Another very important component of the non-bowling arm is the position of the thumb. If your thumb is up at delivery, there could be a tendency to roll the shoulder forward. It is usually more effective to have the thumb down. Check which one you do and then try it the other way. You will find turning the thumb up or down can give you some options you didn't know you had!

> If you want to get the ball into an earlier roll than normal, target the dots, which are 7' out on the lane rather than the arrows. The first time you try this you might feel like these dots are right in your face by the time you get to the foul line. They're not, of course, but it is how you feel. Be careful not to allow your head and torso to go down when learning to look at the dots. Your head and shoulders must still say up.

Some people have success learning this by pretending they are looking at their target through the bottom of their glasses (regardless of whether you wear any or not although it doesn't work very well if you wear bifocals!) or that they have a glass of water on their head they cannot spill.

To get more comfortable looking at the dots, try looking a foot or so in front (closer to you) of the arrows for a few shots. Then go two more feet and two more feet until you are comfortable looking at the dots. Although these dots are not on the same boards as the arrows, they are still great targeting aids and are generally used when you need to get the ball rolling earlier or when you need to decrease the distance you put the ball out onto the lane. The dots are on 3, 5, 8, 11, 14, 26, 29, 32, 35, and 37. So if your target is the second arrow, you might want to look one right of the fourth dot. That is, of course, if you are trying to lay the ball down on 10 and be at 10 at the arrows. If you're trying to swing 10, you might want to look at the fourth dot. That would put your laydown point on 11 or 12. The ball would be on 11 at the dots and 10 at the arrows, etc.

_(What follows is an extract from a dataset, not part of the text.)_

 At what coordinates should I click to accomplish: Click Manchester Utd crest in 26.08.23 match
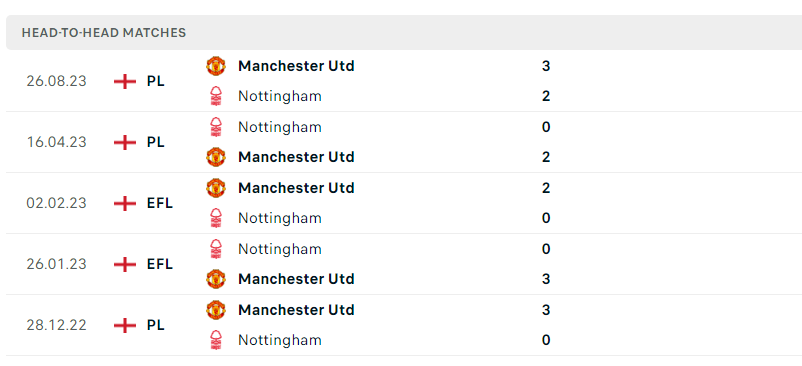coord(216,66)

> It is more important that you practice frequently than that you practice for long periods of time. Thirty minutes a day will get you closer to your long-term goals faster than 2 hours on Sunday. Take breaks while you practice, at least a minute every ten. Get a drink or sit down and plan your next few minutes. Just step away and get a different perspective.

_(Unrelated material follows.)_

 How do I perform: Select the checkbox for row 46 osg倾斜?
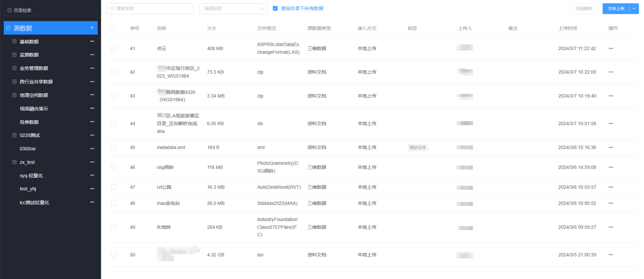tap(113, 167)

> Practice tasks in segments. Mindless, undirected practice is unproductive. Never keep score in practice. If you're keeping score, winning matters. If winning matters, you're not practicing. Have specific goals you want to accomplish in your practice sessions. Five minutes on the feel of a good push off, five minutes on follow through and you don't think about your push off in the follow through time slot. Your foundation must be built on the bricks of individual components - strong and linked together with repetition and muscle memory. You don't want a foundation built on sand that will crumble under the slightest pressure.